Although in recent years Bulgaria, and Plovdiv in particular, has rapidly gained momentum as one of the most preferred destinations in Europe, there are still many things here that genuinely baffle tourists.
And while we all know about how we’ve switched the nodding and shaking of your head and how sometimes "no" means "yes", today the team of the only bilingual digital guide under the hills dwells on the peculiarities of Bulgarian cuisine and its specific tastes. Traditionally, it is rich in spices, aromatic and very delicious, but there are a few foods that genuinely baffle foreigners and opinions about them are really mixed.
Banitsa with boza may be one of the most popular breakfasts in our country, but the popular drink proves to be a real challenge for everyone coming to the country. It is believed that it was carried around the countries of the Balkan Peninsula from Albania. It is characterized by a sweet taste and is prepared from different types of ground cereals. In Bulgaria, the town of Radomir was known as a center for the production of boza in the beginning of the 20th century. The world's only monument to the boza producer was erected there. Another town famous for the production of quality boza is Lyubimets.
Today, however, you can find it in fewer and fewer places, and even Bulgarians don't consume it that often. At the first sip on the part of foreigners, the reaction is most often negative, with sincere surprise and even disgust. It rarely becomes their favorite drink.
Tripe soup is emblematic of Bulgarian cuisine, although the word shkembe itself is Persian. Cooking it requires not just putting different ingredients, but real craftsmanship. It is prepared from beef, lamb or pork stomach, but they are never combined with each other. A broth of vegetables is also prepared, and tradition dictates that the soup be served and consumed with vinegar, garlic and hot pepper or peppers.
The fact is that there are not many places under the hills where you can enjoy the truly warming dish, which is often used as a hangover cure, but we have a special text dedicated to them.
Gentlemen like it more, but then again, it's not the kind of thing that makes you fall in love with it from the first spoonful.
We use it as a cold soup option in the warmer months or as a drink. It is not typical only for Bulgaria, as there are similar recipes in Greece (Tzatziki), Turkey (Cacik), Iran (Mast-o Khiar) and others.
For foreigners, the strangest thing is its combination with different types of dishes such as moussaka, stew, etc., but in general, although strange, they find it delicious and refreshing!
Another hot soup, which, like tripe, seems rather strange to tourists. It is prepared from a pig's head, feet and tail, and sometimes ears.
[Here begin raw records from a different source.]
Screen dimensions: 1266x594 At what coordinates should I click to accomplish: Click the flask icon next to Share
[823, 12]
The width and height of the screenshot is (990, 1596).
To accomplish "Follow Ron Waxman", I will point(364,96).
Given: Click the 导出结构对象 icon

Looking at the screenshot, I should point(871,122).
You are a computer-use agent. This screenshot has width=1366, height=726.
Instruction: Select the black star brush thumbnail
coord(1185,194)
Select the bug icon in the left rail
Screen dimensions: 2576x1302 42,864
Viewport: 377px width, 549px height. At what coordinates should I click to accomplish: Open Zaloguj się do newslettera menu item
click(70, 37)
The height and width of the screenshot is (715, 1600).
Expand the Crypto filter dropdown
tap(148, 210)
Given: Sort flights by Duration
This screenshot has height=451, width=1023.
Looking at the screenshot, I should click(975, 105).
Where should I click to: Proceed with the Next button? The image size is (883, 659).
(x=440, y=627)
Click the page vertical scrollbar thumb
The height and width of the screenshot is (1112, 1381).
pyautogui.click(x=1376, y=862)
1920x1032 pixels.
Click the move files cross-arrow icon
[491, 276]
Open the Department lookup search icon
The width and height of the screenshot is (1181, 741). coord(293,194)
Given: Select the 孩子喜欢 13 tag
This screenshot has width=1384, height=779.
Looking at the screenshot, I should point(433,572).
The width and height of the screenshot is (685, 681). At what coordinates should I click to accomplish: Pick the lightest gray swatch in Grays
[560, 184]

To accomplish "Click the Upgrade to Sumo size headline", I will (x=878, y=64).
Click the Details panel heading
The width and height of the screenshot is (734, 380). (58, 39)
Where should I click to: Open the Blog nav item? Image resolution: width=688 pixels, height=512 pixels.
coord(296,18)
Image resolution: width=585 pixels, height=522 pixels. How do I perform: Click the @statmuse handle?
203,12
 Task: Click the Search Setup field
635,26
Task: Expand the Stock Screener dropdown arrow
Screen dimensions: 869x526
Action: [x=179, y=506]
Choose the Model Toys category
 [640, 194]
All this, however, takes a lot of time and unfortunately, the restaurants where you can try it aren’t many, especially under the hills.
The bumbar was mentioned more than 100 years ago, and the older generation certainly remembers the iconic Bumbar pub. Memories "say" that even visitors from Australia traveled, intoxicated by the glory of the Philibelian specialty. It is prepared mostly in autumn and winter, but now in fewer and fewer places, some of which we have collected in an article about traditional Plovdiv cuisine. We are not sure if this would be the first choice for those who came to walk under the hills, but we know that it will be something unusual and new for them!
We have also included some of the mentioned foods and drinks in the traditional recipes that are a must-try, but still – be prepared that they will not appeal to every taste.